▶ **Source excerpt**
__________________________________________________
Mathematics Question Papers for Class 12,

Mathematics Multiple Choice Questions on “Calculus Application – Tangents and Normals – 1”.

1. What is the equation of the tangent at a specific point of y² = 4ax at (0, 0)?
a) x = 0
b) x = 1
c) x = 2
d) x = 3
Answer: a
Clarification: Equation of the given parabola is y² = 4ax ……….(1)
Differentiating both side of (1) with respect to x we get,
2y(dy/dx) = 4a
Or dy/dx = 2a/y
Clearly dy/dx does not exist at (0, 0). Hence, the tangent to the parabola (1) at (0, 0) is parallel to y axis.
__________________________________________________
▶ **Information shown**
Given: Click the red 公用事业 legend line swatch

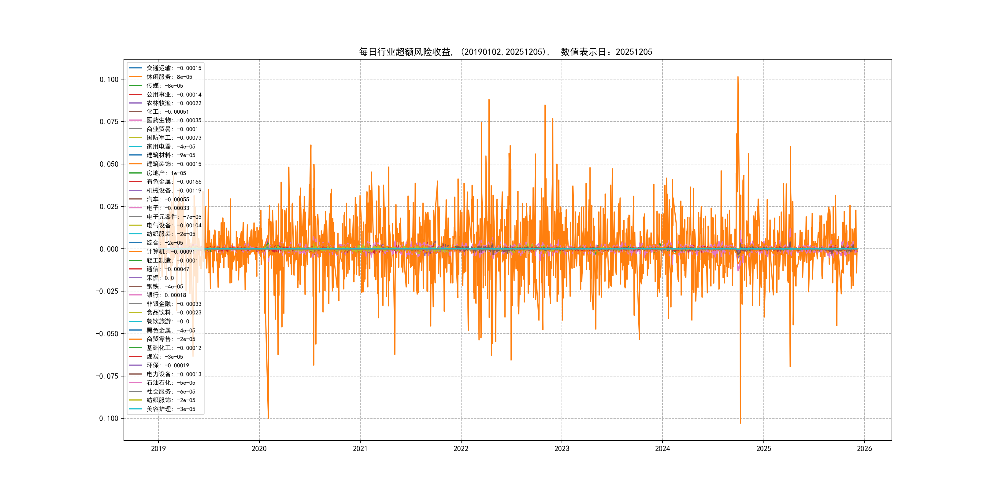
__________________________________________________
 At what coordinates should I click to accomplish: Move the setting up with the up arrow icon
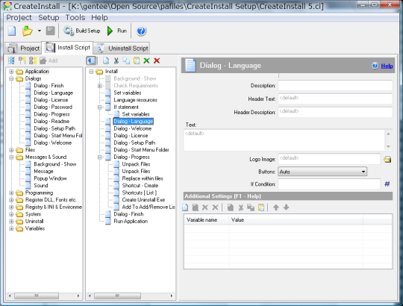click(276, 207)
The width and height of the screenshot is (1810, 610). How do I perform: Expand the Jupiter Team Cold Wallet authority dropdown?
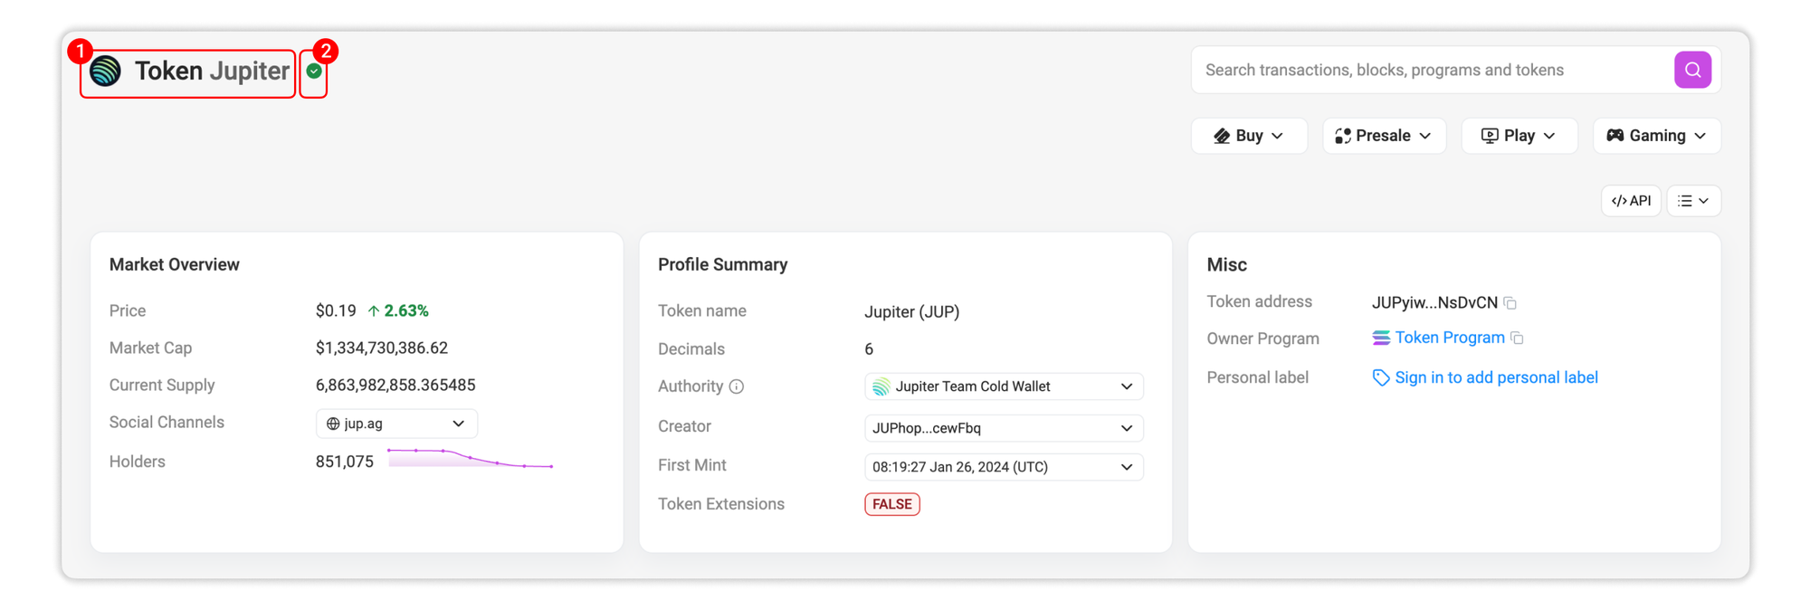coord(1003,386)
__________________________________________________
▶ **Exercise A**
In the tangents and normals text, what does the clarification say about dy/dx at (0, 0)?
▶ **Exercise B**
Continue the tangents and normals text from the point where it stops.
The lines in the two blocks have nothing to do with the tangents and normals text.

▶ **Exercise output A**
It does not exist at (0, 0).

▶ **Exercise output B**
Again, the tangent passes through (0, 0). Therefore, the required tangent to the parabola (1) at (0, 0) is the y-axis and hence the required equation of the tangent is x = 0.

2. If X and Y are given as current co-ordinates, what is the equation of the tangent at a specific point of x³ – 3axy + y³ = 0 at (x, y)?
a) (x² – ay)X + (y² – ax)Y = -2axy
b) (x² – ay)X + (y² – ax)Y = 2axy
c) (x² – ay)X + (y² – ax)Y = axy
d) (x² – ay)X + (y² – ax)Y = -axy
Answer: c
Clarification: Equation of the given curve is, x³ – 3axy + y³ = 0 ……….(1)
Differentiating both sides with respect to x we get,
3x² – 3a(x(dy/dx) + y) + 3y²(dy/dx) = 0
Or dy/dx = (ay – x²)/(y² – ax)
So, it is clear that this can be written as,
Y – y = (dy/dx)(X – x)
Or Y – y = [(ay – x²)/(y² – ax)](X – x)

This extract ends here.